TO DO:
Continue the personal essay on BDSM and violent urges, picking up after its last paragraph.
::: TEXT FOR ANALYSIS :::
Human sexual practices are more than surface detail. Someone who has allowed themselves to enjoy BDSM (bondage, domination, sadism, and masochism) has discovered a healthy outlet for their natural violent urges — a way to release and explore the impulse to hurt and be hurt. This can be very therapeutic. I can leave a good kink session feeling like I’ve meditated for hours — like a weight has been lifted from my body. It’s the same sensation some people describe after intense sports — an adrenaline rush, a strange combination of fear and arousal, where you retreat into yourself. Sensations in that submissive space are stronger, connections deeper, and pleasure maximized and expanded by pain.
Most people don’t like to admit their inner violence, but the human urge for violence is peppered throughout our culture. From sports to movies, we are surrounded by evidence that violence is fun and that we enjoy it — that we have innate urges to control, subjugate, and dehumanize others. Evidence shows that we slip into mental states of being controlled, subjugated, and dehumanized easily. These truths reveal themselves in our darkest acts of depravity: people ganging up on a gender-ambiguous person in broad daylight, prisoner torture at Abu Ghraib, and teenagers violently attacking an old man.
We like hurting each other, and sometimes we like getting hurt — because it feels good. BDSM lets us explore these desires safely and with a community of people who can teach and help each other.
During one of my hardest play sessions, I suddenly felt indescribable anger at my father. I started crying. I realized that I held a lot of pent-up anger against him that never got released in my daily life. When the scene was over, I felt like a weight had been lifted from me. It felt like intense therapy with rope and leather.
::: STUDY MATERIAL :::
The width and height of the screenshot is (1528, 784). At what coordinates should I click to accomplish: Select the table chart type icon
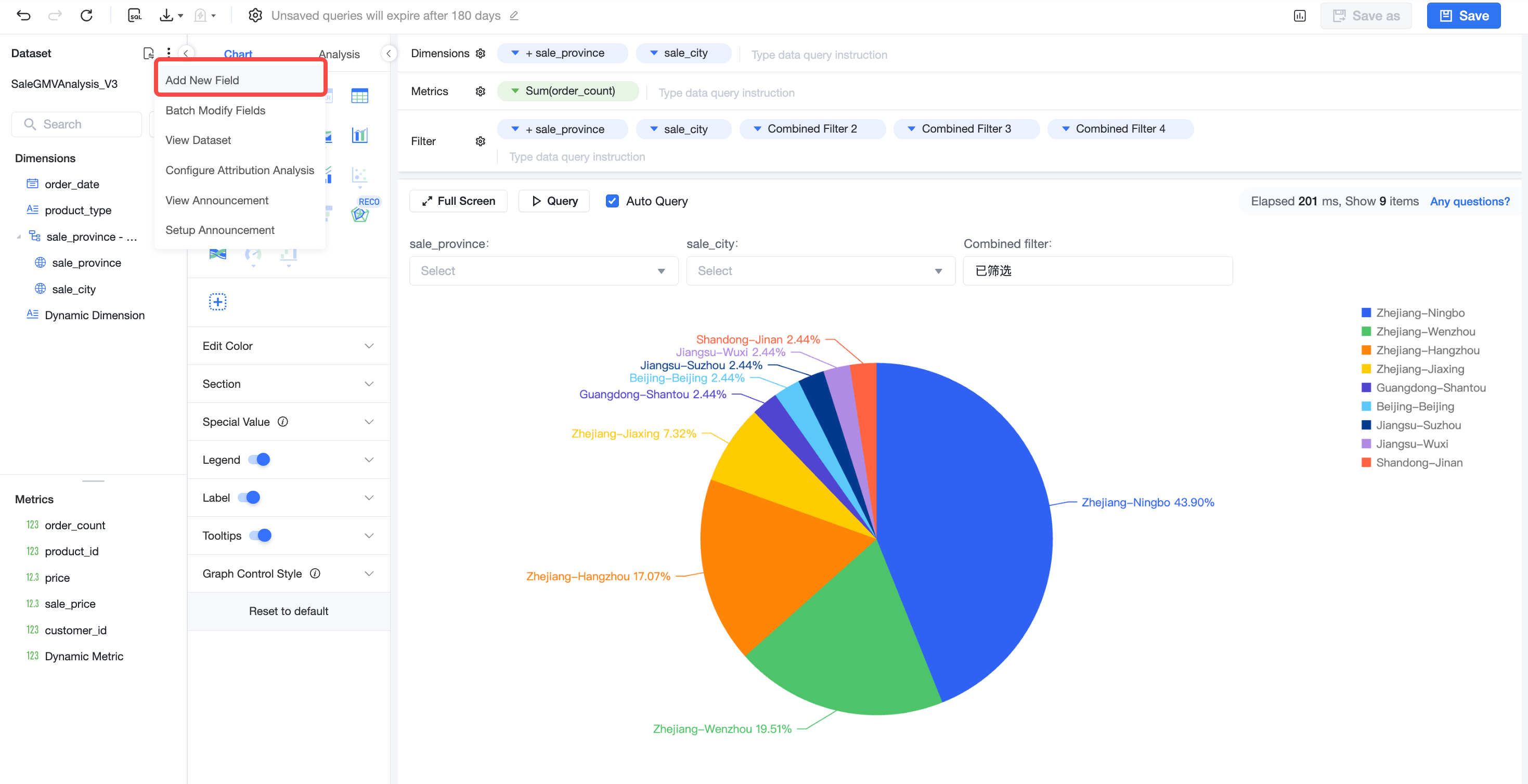click(x=359, y=96)
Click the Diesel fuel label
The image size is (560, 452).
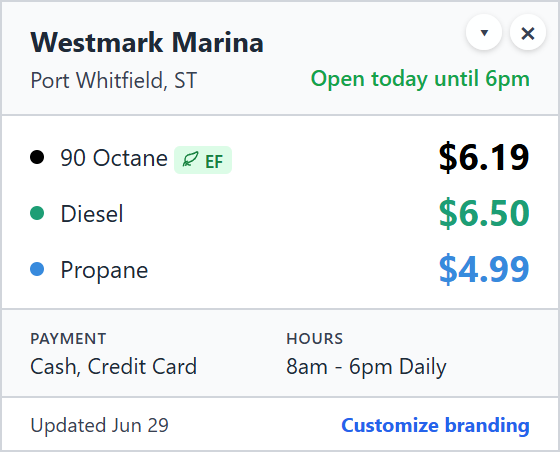(x=92, y=214)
:::
OUTPUT FOR THIS TASK:
If BDSM is my way of releasing anger, what is dog play? What, if anything, does it reveal about me? I think the answer to that is very simple: I want to shed the stress, responsibility, and control that come with being an active, socially engaged, adult person.
I don’t believe in god, but it took me a while to call myself an atheist. I dabbled first through Buddhism and Islam, then through Pagan and mystic philosophies, before realizing all religion was not for me. That trend of disbelief and questioning continued into ethics, law, culture, and the basic assumptions of human-versus-animal, right-versus-wrong, and male-versus-female that are ingrained in our society.
In the end, I believed almost nothing. Today I believe humans are animals with thumbs and a decent brain. I believe in no afterlife, no objective ethics. I believe most things we believe are “real” are actually subjective inventions. My religion became a journey of breaking down constructs to discover the animal in me — to permit my carnality to rise to the surface — which is partially why I enjoy really rough sex. It allows me to unleash this part of myself and explore my cravings without shame or self-denial.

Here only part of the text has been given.